There’s something about having your writing in a printed book that’s missing from an ebook. I’m not referring to the book as an object in the hand with heft and smell and texture here, I’m talking about the finality of printed pages. There’s no changing the words, no more editing or design tweaks. You can’t fix that typo or anomaly and upload a new version or make your name bigger on the cover. What you are holding in your hand is what it is. The book.
(I took this photo on my computer, using Photo Booth, so the image came out as a mirror image. I promise the real book doesn’t look like this.)
The ebook of where the heArt is went out into the world last year. This week three boxes containing a hundred printed copies arrived at my door. I wrote in an earlier blog (January 2013) that a friend who had completed a course on publishing wanted to do a print layout of the book to practise what she had learnt, and she did, with great care and attention. She also designed a better cover, using a photograph I had taken at HIghgate Cemetery in London.
I’ve sent two copies off to legal deposit at the National Library, inscribed one for my partner and keep thinking of more people to whom I want to give one. As long as I sell enough to cover the printing cost …
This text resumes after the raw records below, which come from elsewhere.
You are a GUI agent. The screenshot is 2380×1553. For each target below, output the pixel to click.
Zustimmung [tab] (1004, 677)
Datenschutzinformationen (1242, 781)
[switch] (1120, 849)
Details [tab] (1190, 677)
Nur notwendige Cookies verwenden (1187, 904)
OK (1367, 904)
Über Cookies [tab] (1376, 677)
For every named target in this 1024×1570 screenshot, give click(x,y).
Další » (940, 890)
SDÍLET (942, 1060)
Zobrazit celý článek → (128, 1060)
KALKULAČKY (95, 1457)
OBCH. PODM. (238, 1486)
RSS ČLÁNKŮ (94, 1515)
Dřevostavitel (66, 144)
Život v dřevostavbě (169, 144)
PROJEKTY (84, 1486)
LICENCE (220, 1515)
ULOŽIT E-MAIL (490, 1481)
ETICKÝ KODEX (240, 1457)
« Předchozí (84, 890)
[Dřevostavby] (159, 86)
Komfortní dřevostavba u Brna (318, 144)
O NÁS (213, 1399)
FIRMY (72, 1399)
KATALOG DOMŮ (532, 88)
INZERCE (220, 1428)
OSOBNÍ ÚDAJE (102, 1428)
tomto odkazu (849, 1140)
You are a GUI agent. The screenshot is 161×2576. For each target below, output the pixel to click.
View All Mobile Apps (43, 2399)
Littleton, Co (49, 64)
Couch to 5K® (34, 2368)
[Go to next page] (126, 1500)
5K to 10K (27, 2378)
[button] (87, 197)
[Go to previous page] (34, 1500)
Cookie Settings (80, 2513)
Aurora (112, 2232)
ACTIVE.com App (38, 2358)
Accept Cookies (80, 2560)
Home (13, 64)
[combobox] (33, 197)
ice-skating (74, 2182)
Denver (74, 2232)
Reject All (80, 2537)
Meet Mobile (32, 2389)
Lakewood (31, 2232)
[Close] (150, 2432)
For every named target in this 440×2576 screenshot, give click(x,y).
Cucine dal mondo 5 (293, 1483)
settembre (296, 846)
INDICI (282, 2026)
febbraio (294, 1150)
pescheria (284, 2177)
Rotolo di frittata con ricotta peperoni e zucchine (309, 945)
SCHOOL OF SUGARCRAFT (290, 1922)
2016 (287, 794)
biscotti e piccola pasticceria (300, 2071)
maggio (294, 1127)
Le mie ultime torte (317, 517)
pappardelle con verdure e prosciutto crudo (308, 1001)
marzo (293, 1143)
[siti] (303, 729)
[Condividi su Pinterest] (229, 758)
Anyone who wants a print copy, email me at peajayar[at]gmail[dot]com. It costs 30NZD, which includes P & P (no, not Pat and Prue, packaging and posting).
Here’s a hint about buying this, or any other book, as an epub ebook (for every ebook reader except kindle): go to the unity bookshop site and click your way through their ebook links to the kobo site and buy it from there. To buy it for a Kindle you have to go to the Kindle store. Or you can buy it from Smashwords.com for any ebook.
To buy a print book you go to a shop, hoping they have it in stock or will get it for you. Or you buy it from a website and wait for delivery. Buying ebooks sounds complicated when you list the options, but in fact we generally learn how to do it for the ereader we own and leave it at that.
The reason I go through the Unity website to buy a book for Kobo on my ipad, is that this way Unity Books, my favourite independent bookstore, gets a tiny credit, both in money and in being part of the ebook thing. I think the future of books is in both print and electronic form, so I want to support Unity in both.
One day soon I’ll write a blog about why I prefer not to buy from Amazon.